I would let cos^2x = (1 + cos2x)/2

and then I would do normal integration.

Answer 2

f(x) = sin^2 (x)
f(a-x) = sin^2 (90 -x) pay attention at the limit of the integral, it says a = pi/2 =90
f(a-x) = (sin (90 -x))^2 =cos^2 (x)
put all under the integral
the proof done

Answer 3

I'm still kinda lost

Answer 4

\[\int_0^\color{red}{a} sin^2(x)dx=\int_0^\color{red}{a}f(\color{red}{a}-x)dx\]
that is what they want you to apply to the problem
\[\int_0^\color{red}{\pi/2}sin^2(x)dx =\int_0^\color{red}{\pi/2}sin^2(\color{red}{\pi/2}-x)dx\]
however, \(sin^2(\pi/2 -x)= cos^2 (x)\)
so that, it becomes \[\int_0^\color{red}{\pi/2}cos^2(x) dx\]
Proof done

Answer 5

is it clear?

Answer 6

Very clear!

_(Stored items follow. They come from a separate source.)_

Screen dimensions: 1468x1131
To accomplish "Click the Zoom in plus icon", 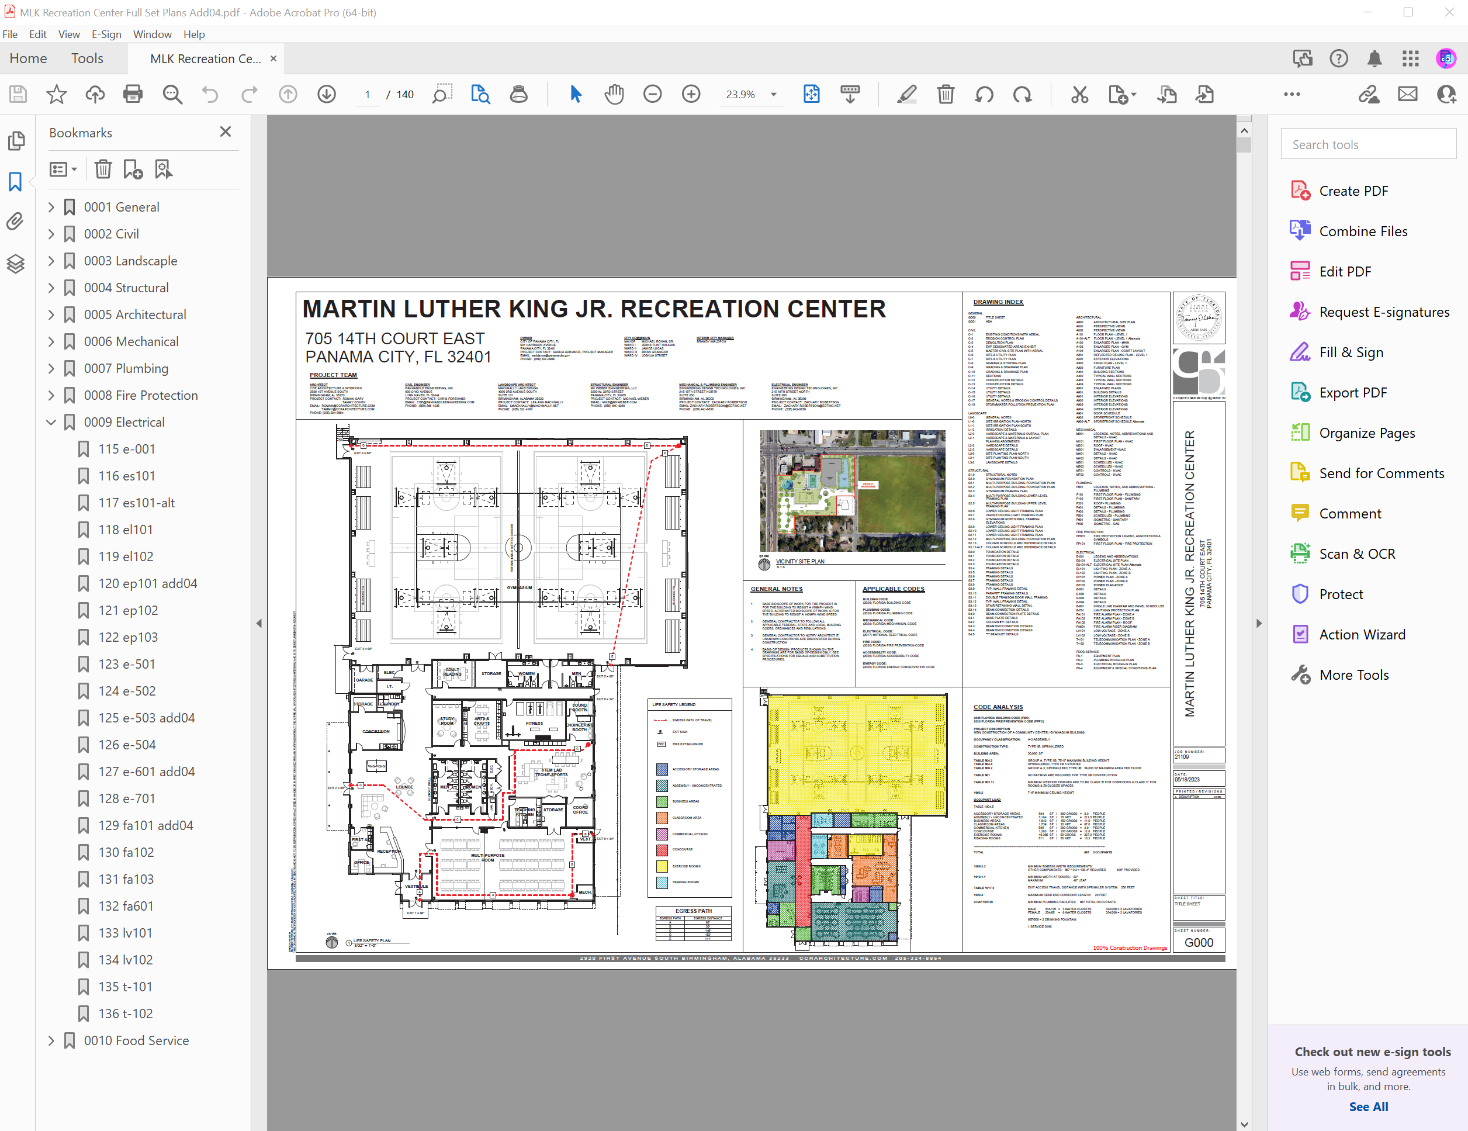I will point(691,94).
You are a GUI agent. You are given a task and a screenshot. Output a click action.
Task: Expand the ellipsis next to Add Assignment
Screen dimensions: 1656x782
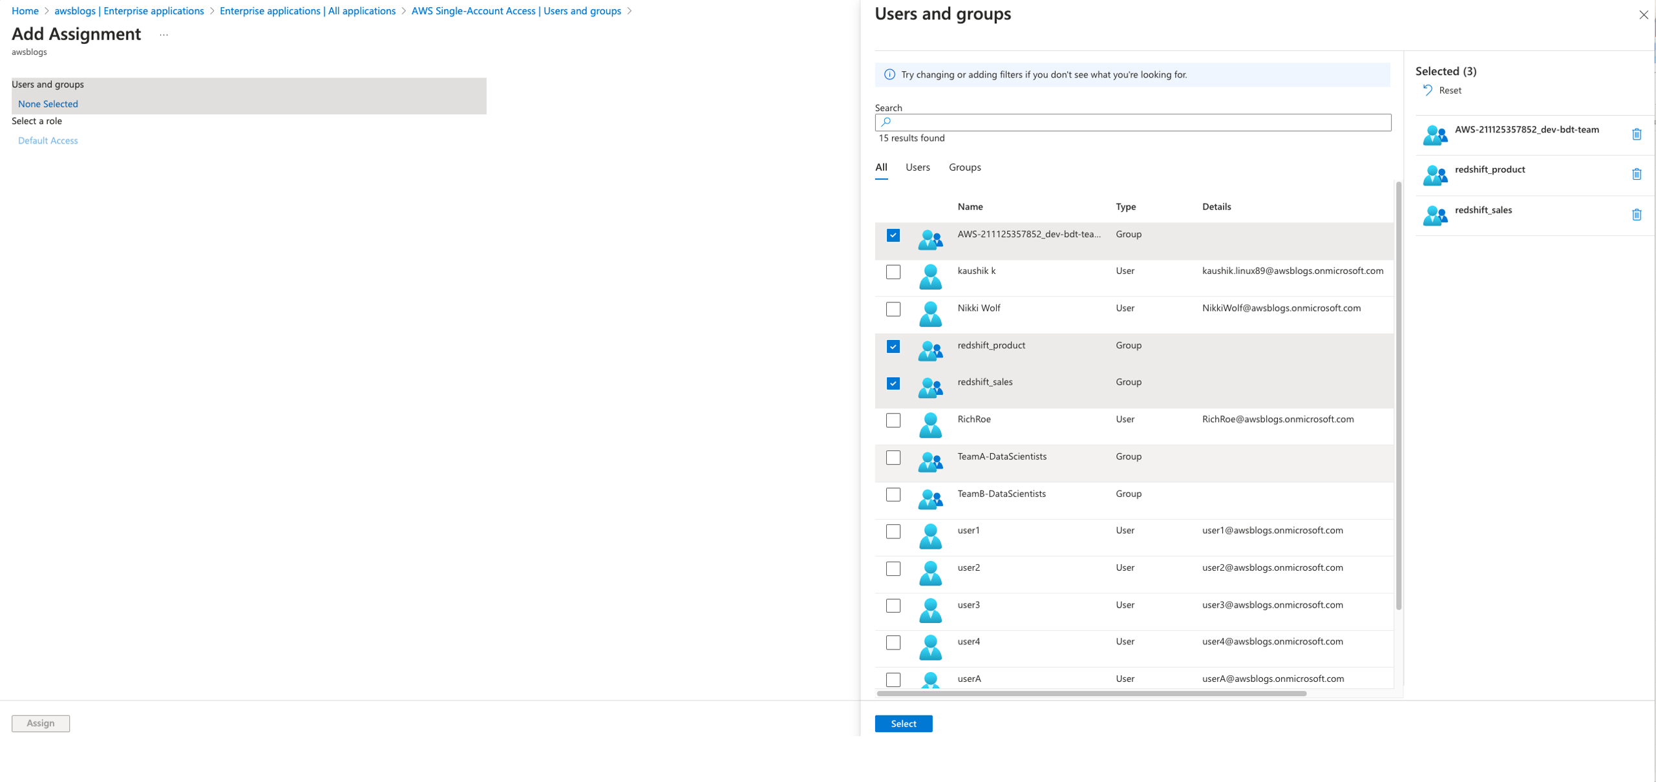click(x=164, y=35)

Thanks so much :D

Answer 7

How do I show that the answer equals to pi/4?

Answer 8

@Loser66

Answer 9

Use the trig identity: cos(2x) = 2cos^2(x) - 1 to integrate.

Answer 10

cos^2(x) = 1/2 * (cos(2x) + 1)

Answer 11

Huh? @ranga

Answer 12

\[\int\limits_0^{\pi/2}\cos^2(x) dx = \frac{ 1 }{ 2 }\int\limits_0^{\pi/2}(\cos(2x) + 1) dx = ?\]

Answer 13

I wish I knew how to do integration
But thank you!

Answer 14

Well you need to go over the notes/text books so you will be able to integrate on your own. If I just give the answers it won't help you to learn.